* _What this exercise asks_:
• A. List the rainfall conditions that the Sycamore Run stormwater passage gives as examples of when surcharge develops and flooding occurs.
• B. According to the Sycamore Run stormwater passage, over what span of time were the watershed's detention basins designed and constructed?
• C. Carry on the Sycamore Run stormwater passage from where it stops.

* _Supplied passage_:
<<<<
Optimization technique to retrofit series of detention basins in Sycamore Run, Gahanna, Ohio

The stormwater study objective is to analyze the existing stormwater runoff conditions affecting Sycamore Run watershed. The study modeled the existing stormwater system to determine under what conditions (e.g., return period, rainfall amount, intensity, etc.) surcharge develops and flooding occurs. The study analyzed the impact of various rainfall events and provided recommendations for remediation projects to street and yard flooding.

Sycamore Run urban watershed includes 8 existing detention basins. These were designed and constructed over the last 30 years utilizing different design codes and regulations. The upstream land uses of many of these basins have changed dramatically. The setup of the control structures of these detention basins is no longer achieving its intended purpose to control/reduce stormwater flow in Sycamore Run. The stormwater study concluded that the control structure of these basins can be altered to minimize stormwater flow rate in Sycamore Run flow and hence reduce flooding and stream erosion.
>>>>
* _Entries supplied_:
<<<<
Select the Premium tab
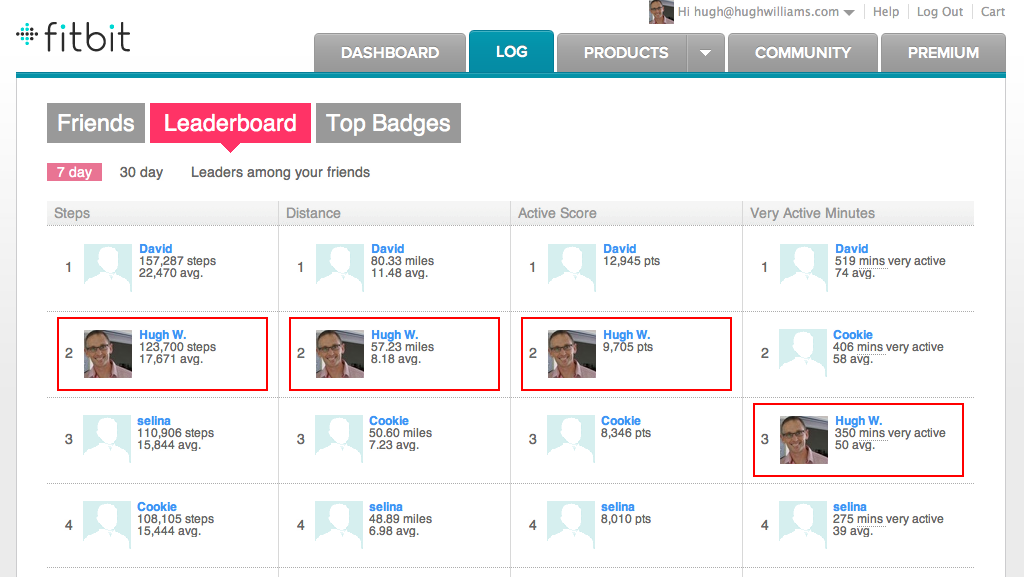The height and width of the screenshot is (577, 1024). click(x=943, y=53)
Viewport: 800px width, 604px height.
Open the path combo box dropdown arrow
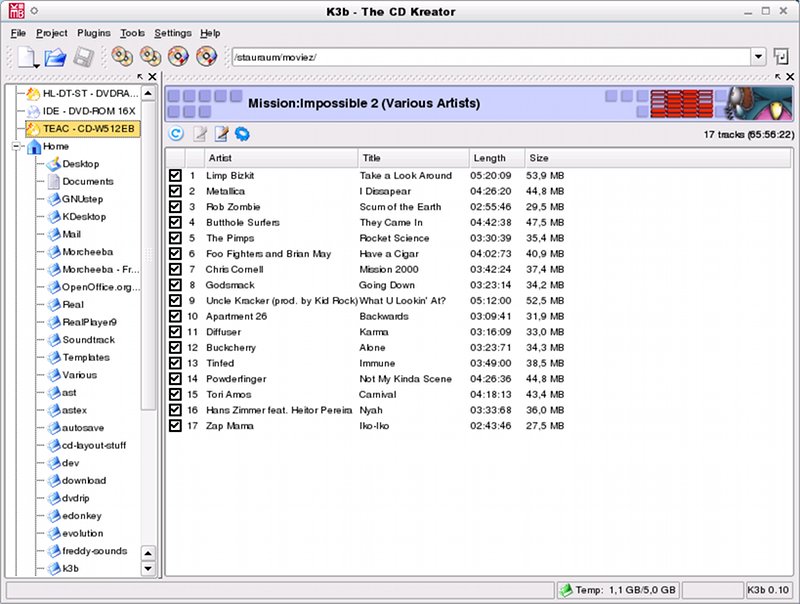(758, 57)
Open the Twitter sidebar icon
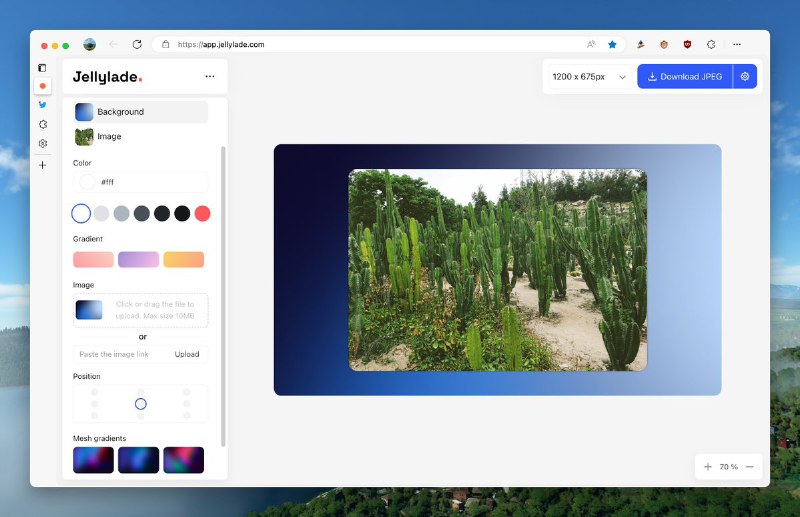Viewport: 800px width, 517px height. click(x=42, y=104)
>>>>
* _Exercise answers_:
• A. return period, rainfall amount, intensity

• B. Over the last 30 years.

• C.
In this paper, the PCSWMM Genetic Algorithm (GA) routine is utilized to calibrate the watershed model to observed flow depth and high water marks at key locations in Sycamore Run. Calibration parameters were drainage areas’ imperviousness and catchments’ width.

The calibrated model was then used as input to another set of GA analyses to investigate the impact of changing detention basins’ control structure setup. The GA routine is utilized to maximize in-line storage of Sycamore Run detention basins by systematically adjusting the setup of the control structures of these detention basins. The sizes and inverts of the detention basins control structures are taken as the decision variables. The desired flow rates at Sycamore Run during different design storms were used as observed values and the GA routine was forced to adjust the detention control structures set up (decision values) to meet the desired flow requirement.